What the exercise asks: Please write out exactly the lines from the one with "Instruction: Click the" through the end of the data below, both ends included, and omit any pictures.

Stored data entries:
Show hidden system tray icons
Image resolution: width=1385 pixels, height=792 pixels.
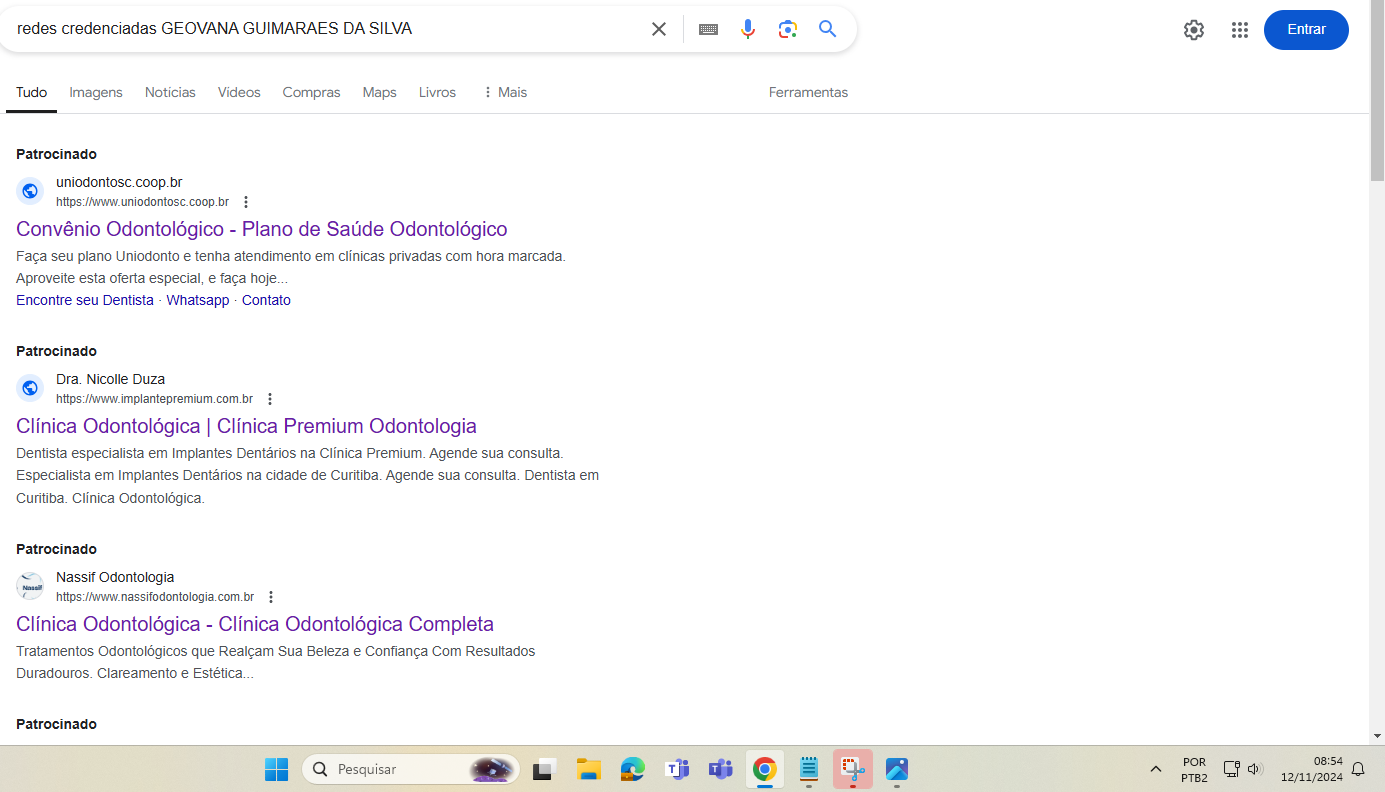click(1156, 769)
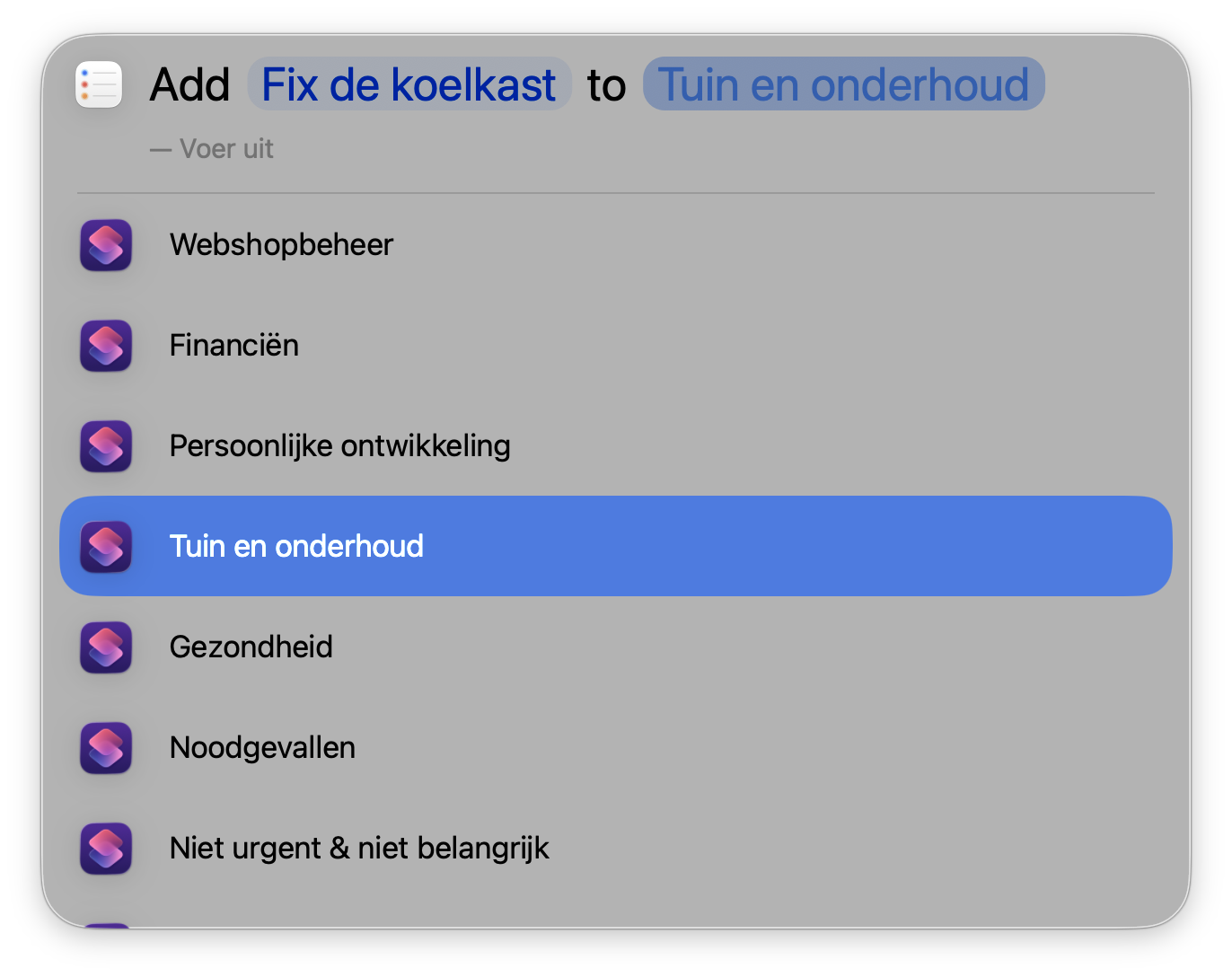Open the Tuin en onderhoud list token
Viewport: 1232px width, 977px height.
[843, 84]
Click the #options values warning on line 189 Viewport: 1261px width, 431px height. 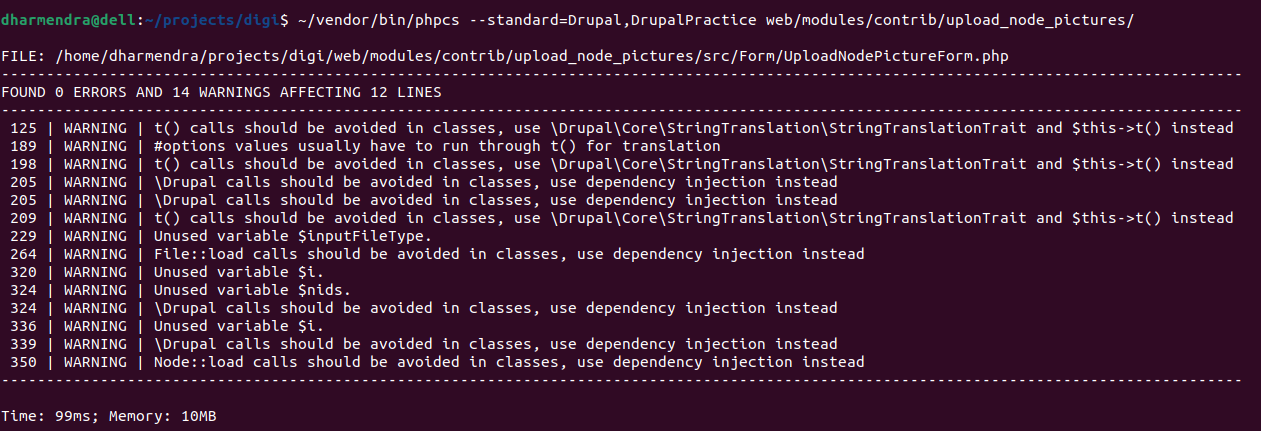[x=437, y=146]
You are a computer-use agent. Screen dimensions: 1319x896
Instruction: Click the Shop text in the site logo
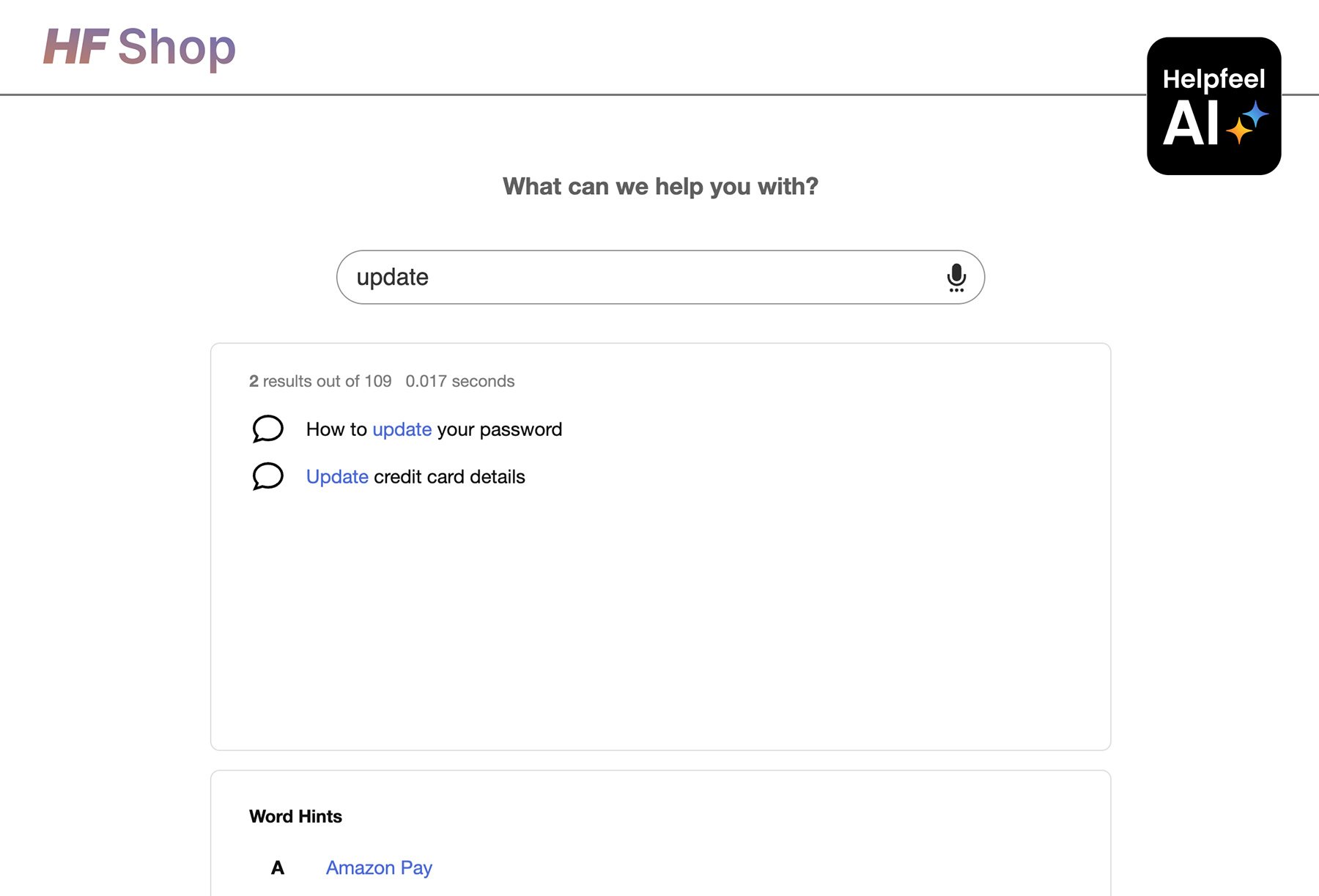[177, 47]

Worked solution:
Instruction: Click the Shop text in the site logo
[177, 47]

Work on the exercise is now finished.